(Source records)
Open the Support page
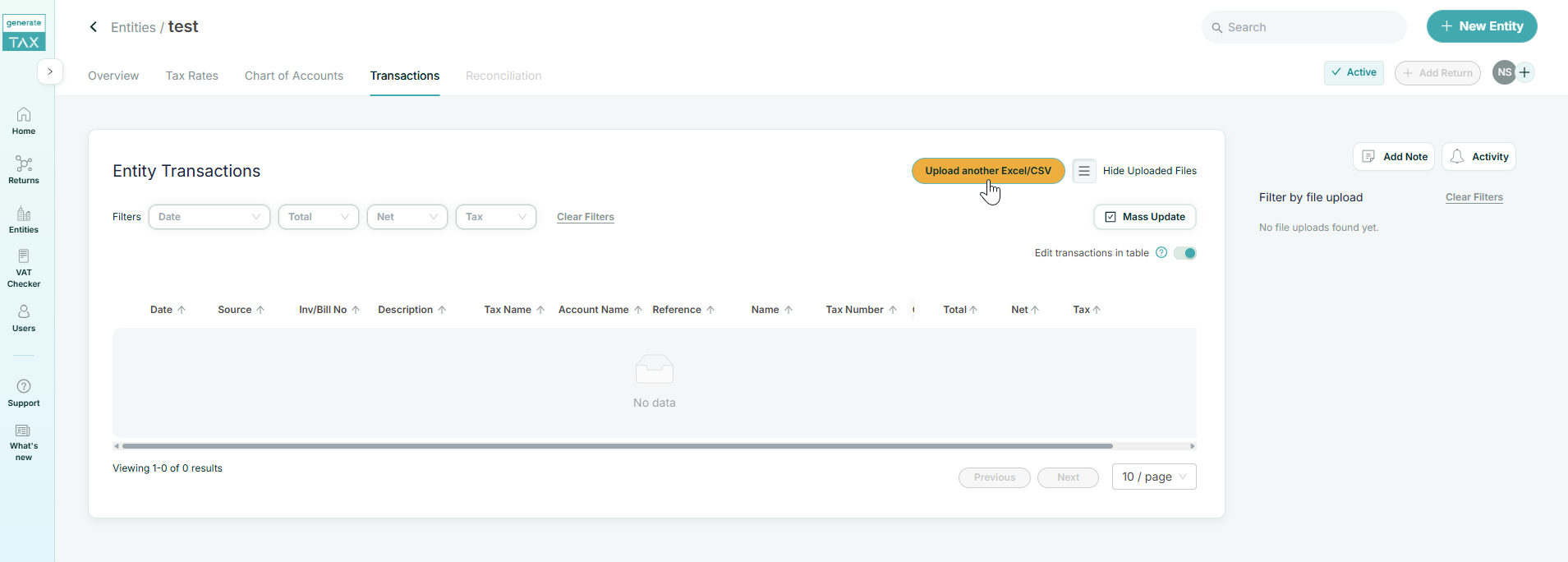The width and height of the screenshot is (1568, 562). click(24, 393)
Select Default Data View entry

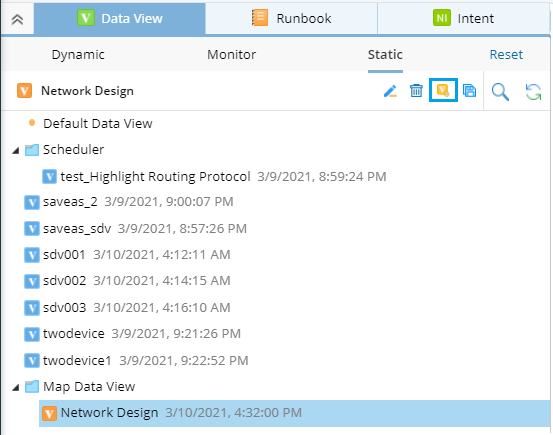[x=98, y=123]
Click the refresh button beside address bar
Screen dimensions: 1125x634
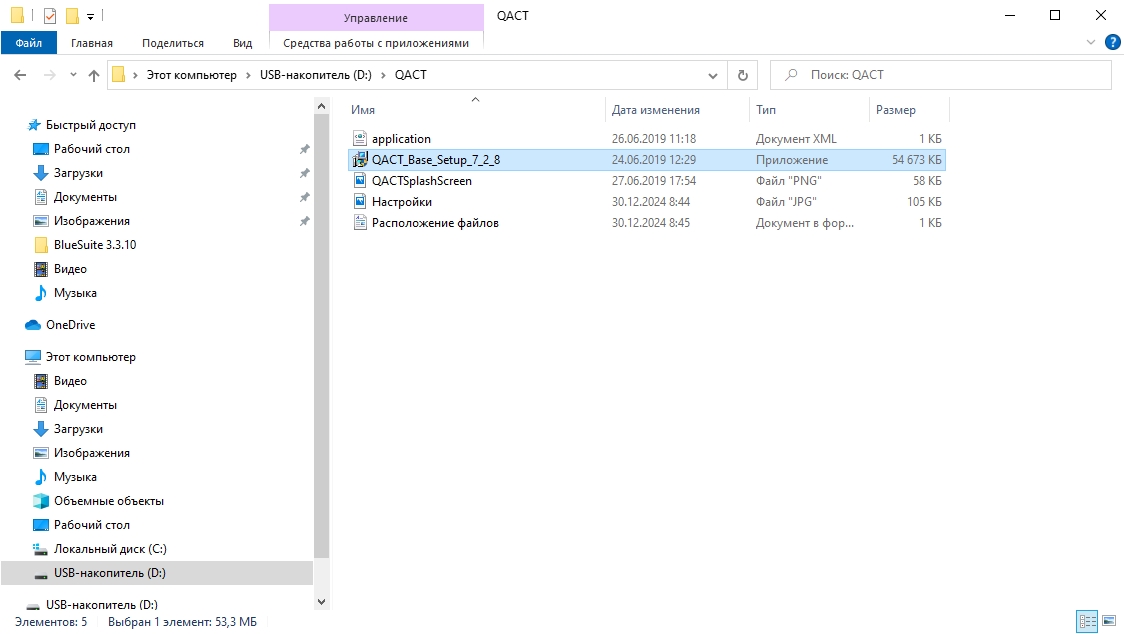[742, 75]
(End Source records)
Please set down every record above exactly as it appears, leaving out the pictures.

Open the Support page
The width and height of the screenshot is (1568, 562). click(24, 393)
Select Default Data View entry

[x=98, y=123]
Click the refresh button beside address bar
Screen dimensions: 1125x634
[742, 75]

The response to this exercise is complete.